* GIVEN PROBLEM *
Could you copy out the rows below, requests included, starting at the line that has "You are a computer-use" and stopping after the line that has "Action: (118, 82)", but with each coordinate in the answers multiplied by 0.75 and rounded to a whole number, halves rounding up? Leave the pictures out of your answer.

[Stored items from a collection]
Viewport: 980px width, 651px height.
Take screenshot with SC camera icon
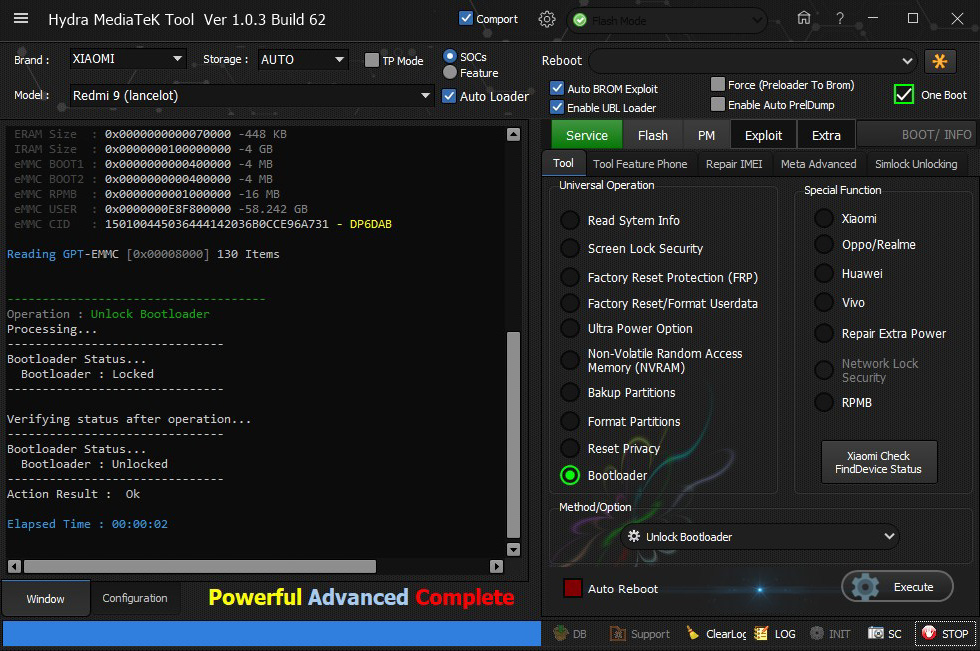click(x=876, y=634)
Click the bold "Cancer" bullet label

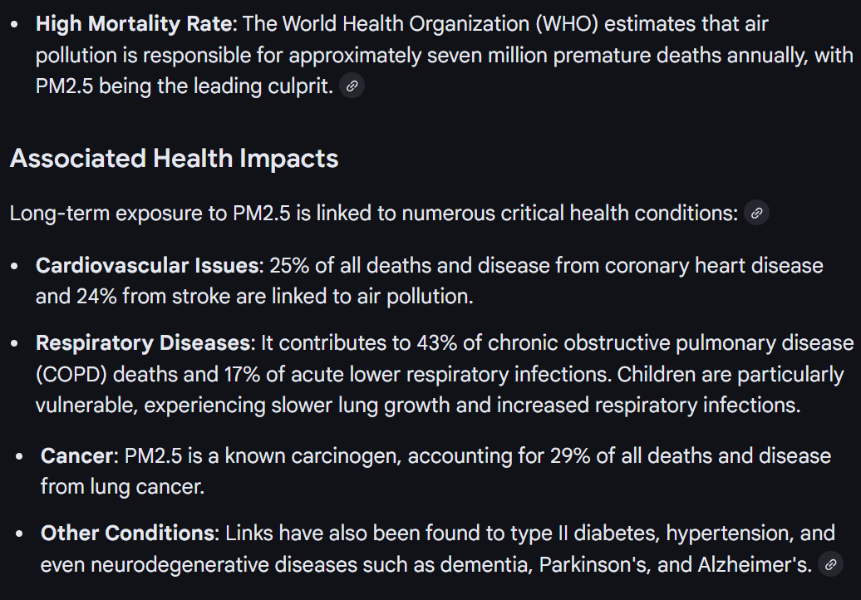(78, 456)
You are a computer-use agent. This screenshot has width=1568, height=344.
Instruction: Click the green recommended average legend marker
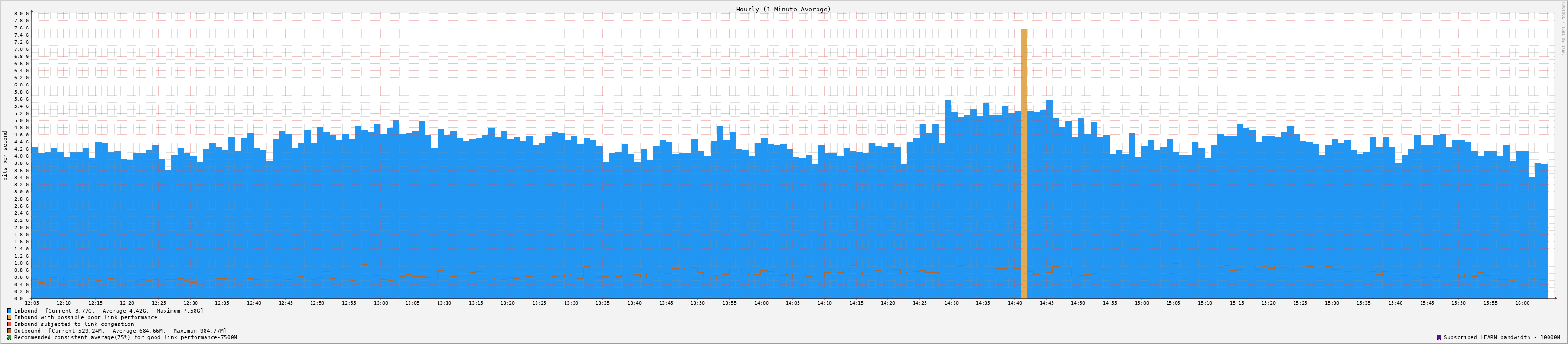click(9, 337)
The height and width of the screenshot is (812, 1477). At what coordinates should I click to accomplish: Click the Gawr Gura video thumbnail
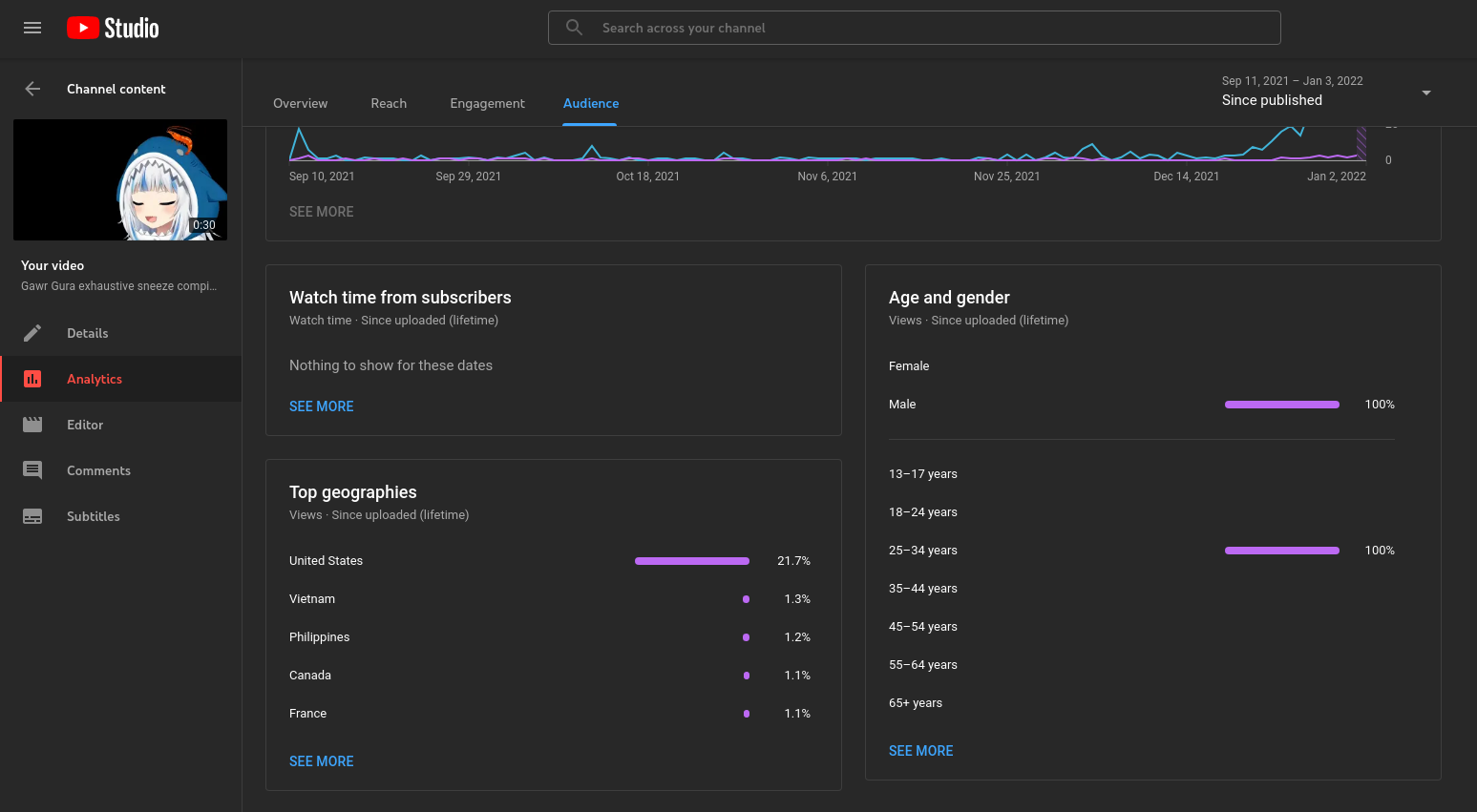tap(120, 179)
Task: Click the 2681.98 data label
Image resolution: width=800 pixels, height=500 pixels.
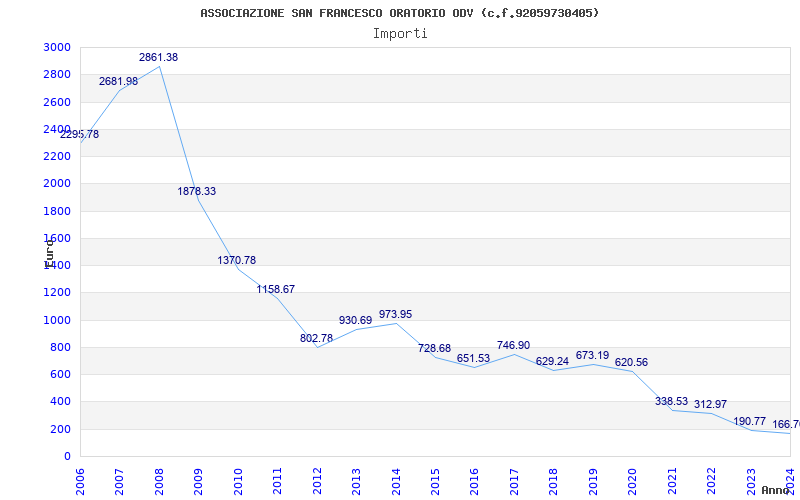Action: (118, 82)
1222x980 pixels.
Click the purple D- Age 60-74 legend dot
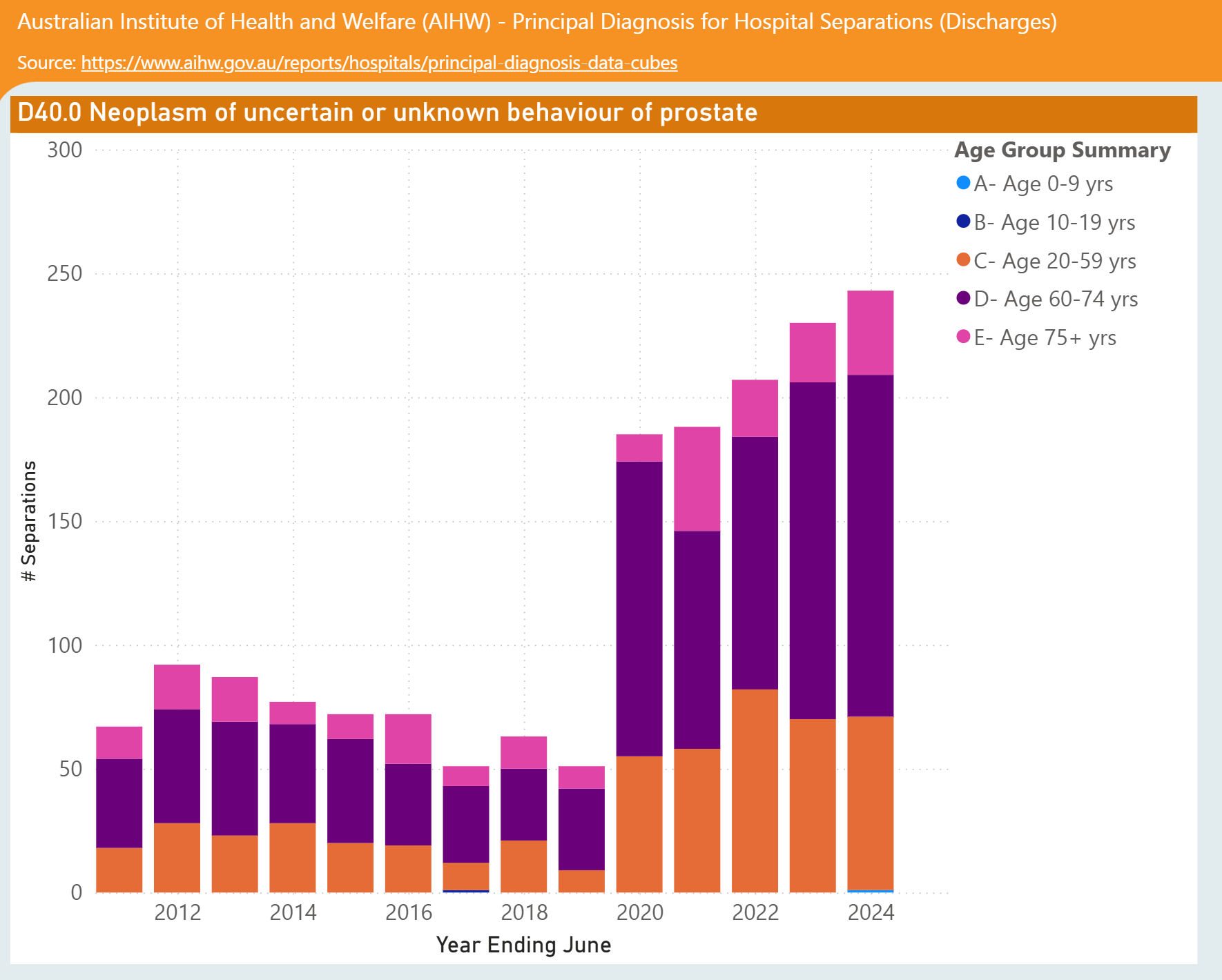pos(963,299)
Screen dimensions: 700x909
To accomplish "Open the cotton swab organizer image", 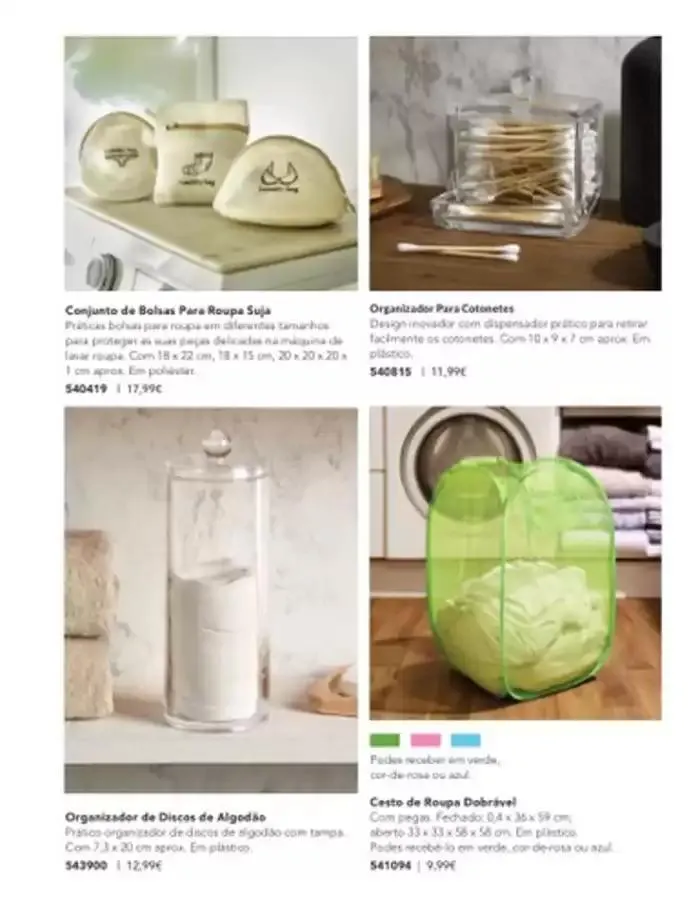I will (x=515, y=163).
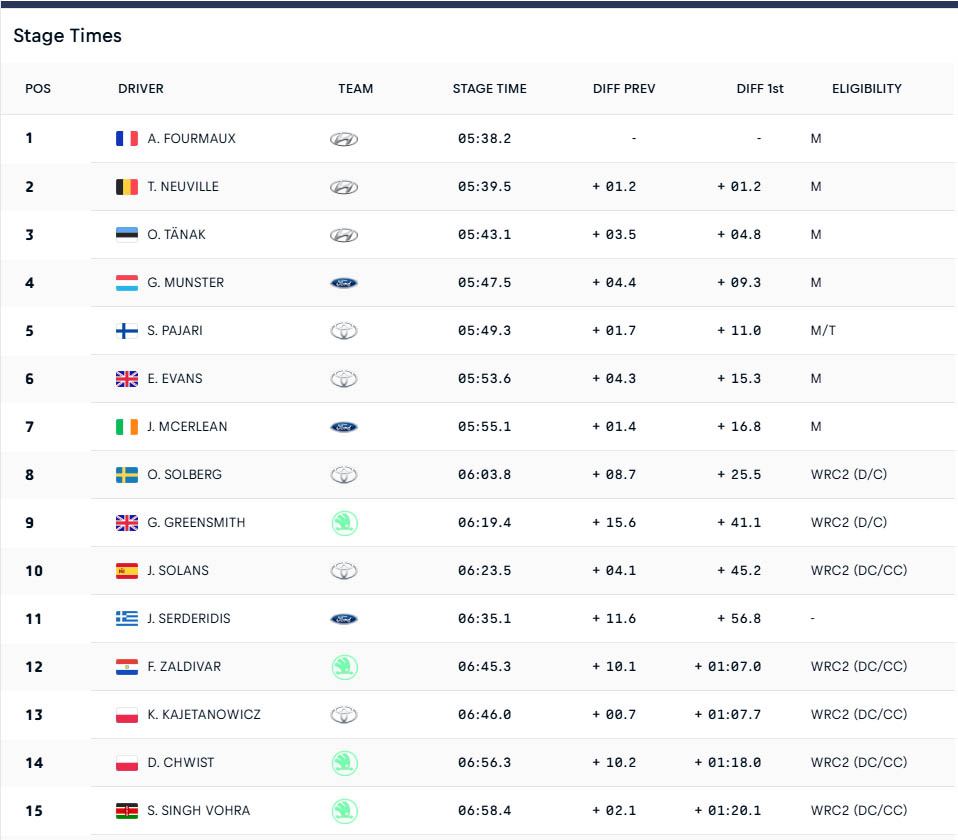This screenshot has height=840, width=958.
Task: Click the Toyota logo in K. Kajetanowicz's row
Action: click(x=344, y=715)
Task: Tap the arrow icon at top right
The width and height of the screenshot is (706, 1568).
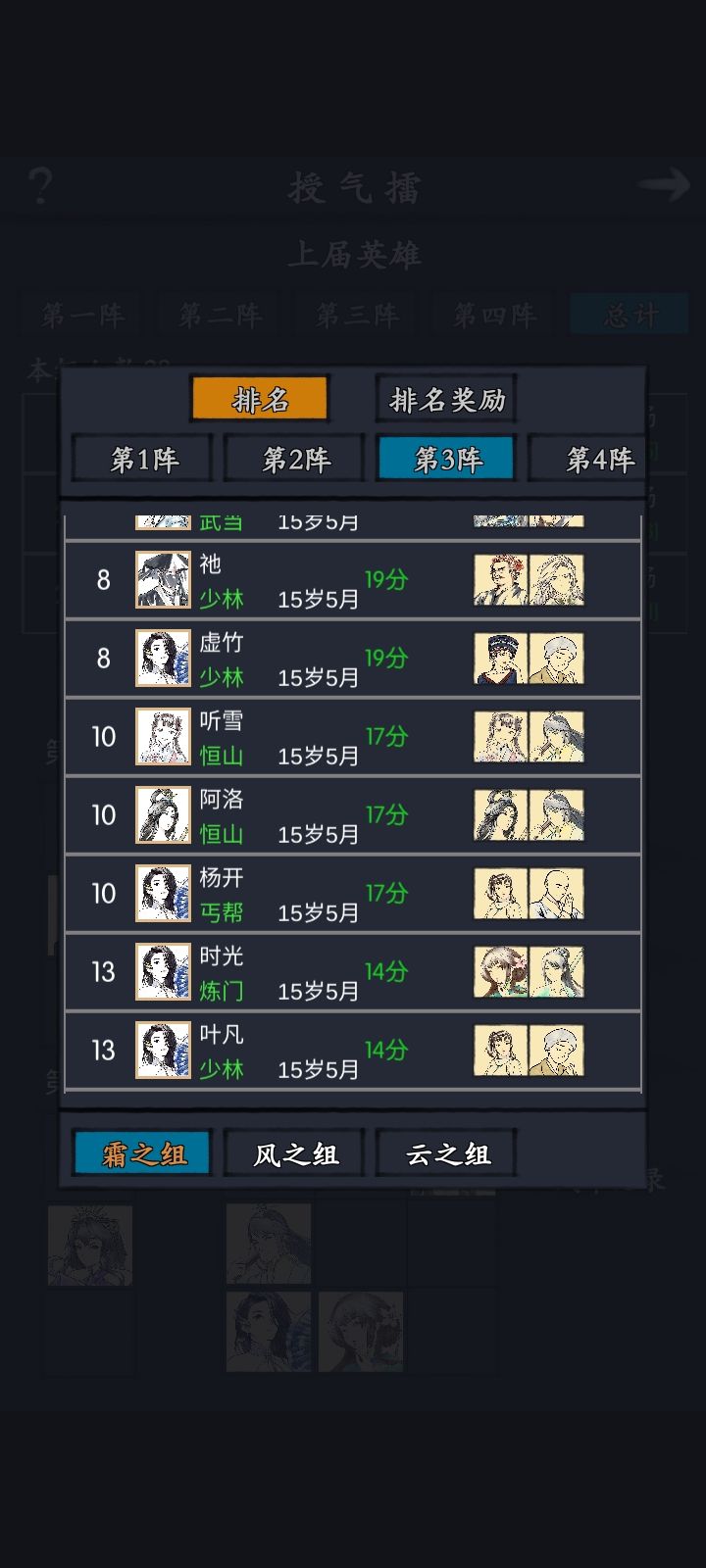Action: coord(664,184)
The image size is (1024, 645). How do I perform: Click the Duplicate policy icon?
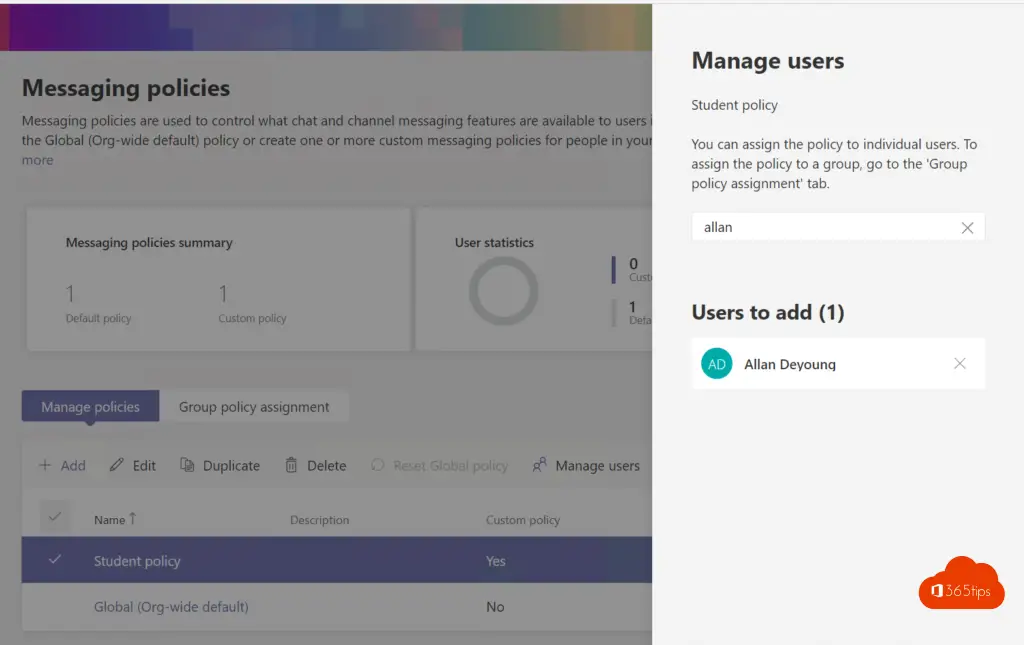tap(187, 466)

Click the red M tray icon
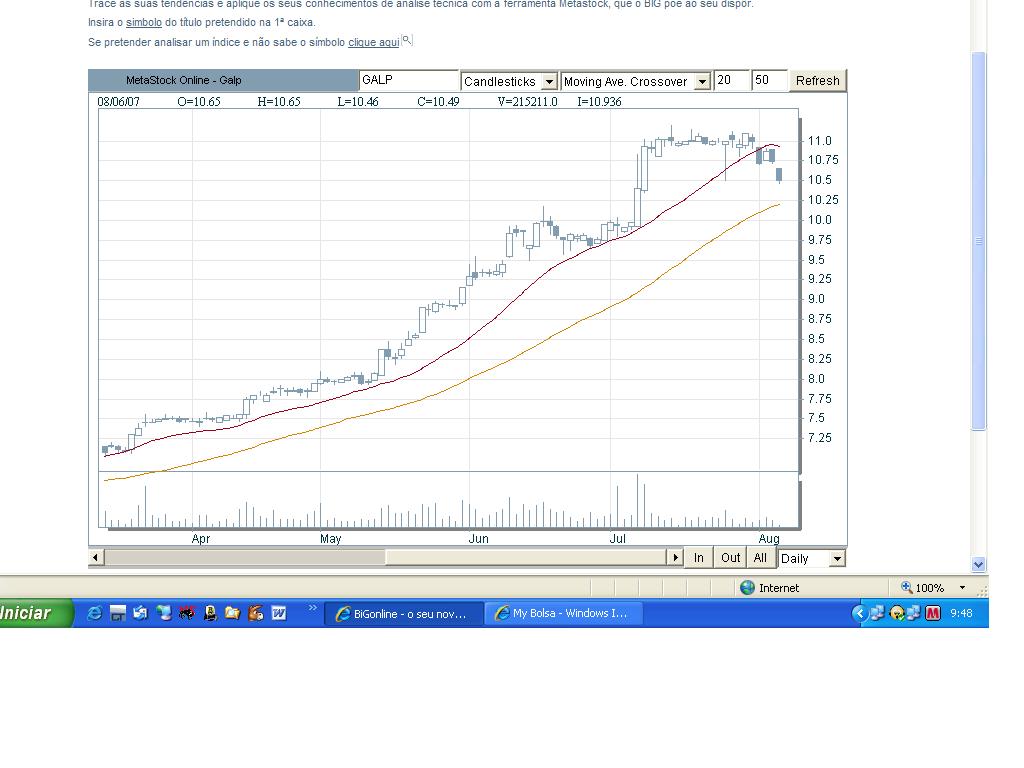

* ANSWER TO THE PROBLEM *
You are a computer-use agent. This screenshot has width=1568, height=344.
Instruction: Click the green recommended average legend marker
click(7, 253)
The height and width of the screenshot is (812, 1477). At what coordinates should I click to accomplish: Click the Gawr Gura video thumbnail
tap(90, 134)
Task: Click the 2681.98 data label
Image resolution: width=800 pixels, height=500 pixels.
Action: (89, 62)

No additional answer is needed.